桐生スバル☆☆☆座   

映画好きの座長がWEB劇場・桐生スバル座を始めましたが
東日本震災で故郷FUKUSHIMAが悲惨な状況で帰れないネ~

毛沢東は次郎長生れ代りA:中国の母は東方の輝きを求めた

2012年04月13日 | 次郎長
 さてさて、先日まで次郎長の悪行芝居を連続ブログしていたので、お詫びとして・・熱心な次郎長ファンの為に「毛沢東に生れ代わった次郎長」というスケールの大きな話を提供しよう!
      似てる?
 ユン・チアン著の「マオ」をネタ本にしたこの話を舞台に載せるのは困難なので、幕間の座長口上の如きモノと思ってください。

(A)清水の次郎長は1893年6月12日に大往生したー74歳。
 「軒雄山義海居士」という博徒の戒名にしては上等なものを頂いて西方へと旅立ったのだが、生前の悪行が災いしたのか?米屋稼業をもう一度やらせたいという養父の遺志なのか・・中国中央に位置する湖南省付近で次郎長は迷ってしまった。
 (故白川静博士によれば)その湖南省は稲作・養蚕による村落作りの発生地なのだから米屋稼業だった次郎長に関連する土地だし、あるいは明治維新後に清水港を拠点に廻船業を振興した次郎長自身が、外国船が河川を航行する湖南省の進歩的で刺激的な雰囲気に興味を持った為かも知れない。

(B)ヤレヤレ・・と耳を澄ますと次郎長を呼ぶ女の声がする。
 それは湖南省シャオシャンチョン村に住む毛族男性・毛イーチャンに嫁いだ女が「今度生まれ出る赤子が日本人の生まれ変わりなら・・!」と願っている声だった。

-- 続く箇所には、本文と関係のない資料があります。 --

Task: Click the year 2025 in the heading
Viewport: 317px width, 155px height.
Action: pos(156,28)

(中国の風習でその女には名前が無いのだが、実家文家の7番目の女児という意味の文7妹と呼ばれていた。)
 「なんでヤクザな日本人のオレを?」と疑問に思ったのだが、両足の骨を砕かれた不自由な纏足で寺に通って願をかける必死な仏教徒姿に同情して・・次郎長は生れ代る事にした。

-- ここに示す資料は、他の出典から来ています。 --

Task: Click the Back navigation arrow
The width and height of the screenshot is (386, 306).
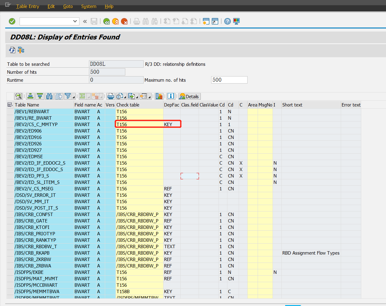Action: point(106,21)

(C)中国の男児の名前には、出世栄達を望む中国農民の強い願望と期待が込められている。
 母親・文7妹は生まれ出た赤子に、族譜名・毛に「輝気を与える」沢という字排、それに東方の日本を意味する「東」を加えて「東方から毛族に光輝きを与える児」という意味の毛沢東という名前にした。
  毛沢東=同年12月26日生まれ(022頁)。

(D)そういう経過で半年ぶりに娑婆に生まれ戻った次郎長・・その柔肌に感じる異国中国の風に驚いた。
「アレアレ、俺たち無法博徒が跋扈した幕末時代の雰囲気と似てるジャないか!」と赤子の次郎長は呟く。
 そうなのだ!!次郎長が生まれ育った徳川250年の末期の如くに、清国王朝250年の末期の中国は衰退混乱の状態であった。1840年のアヘン戦争で大英帝国に立ち向かった林則除という英雄を排除してしまった中国、1856年のアロー戦争で英仏露に完全屈服して半植民地化されてしまった中国、そんな中国の実務を長年担ってきたのが科挙試験で採用された宦官カンガン達であったのだが、その悪弊が露呈されてしまっていた。更には、毛沢東が生まれた翌年の1894年には島国日本との戦争に負けて、北方の属国朝鮮を手放さねばならなくなった。

(E)「そんな文官ヤロ~達に国政を任せたから・・清国がこのザマだ!」と中国の立場で呟くと同時に、次郎長が心配するのは明治維新政府がこの科挙制度を全面的に取り入れて国造りする姿だった。
 実際、この官僚制度の恩恵により、明治大正期の日本は有色人種で唯一の独立発展の道を歩む事は出来たものの・・その悪弊が出た昭和期には戦争による国家破滅を招き・・平成期に至っては軽薄隷属の日本が造られる事になる。
 「中国にはサムライは居ない様だから、ヤクザ稼業だった俺でも「中華の華」を咲かせる事が出来るかも知れない!」と紅顔の赤子は手足をバタバタさせて母親を喜ばせたが、後に革命紅軍の総大将となって7000万有余の人間を死地へ追いやる人物だと知ったなら、トラが昼寝をすると名付けられた実家への峠道・虎歌坪に放置してきたであろう。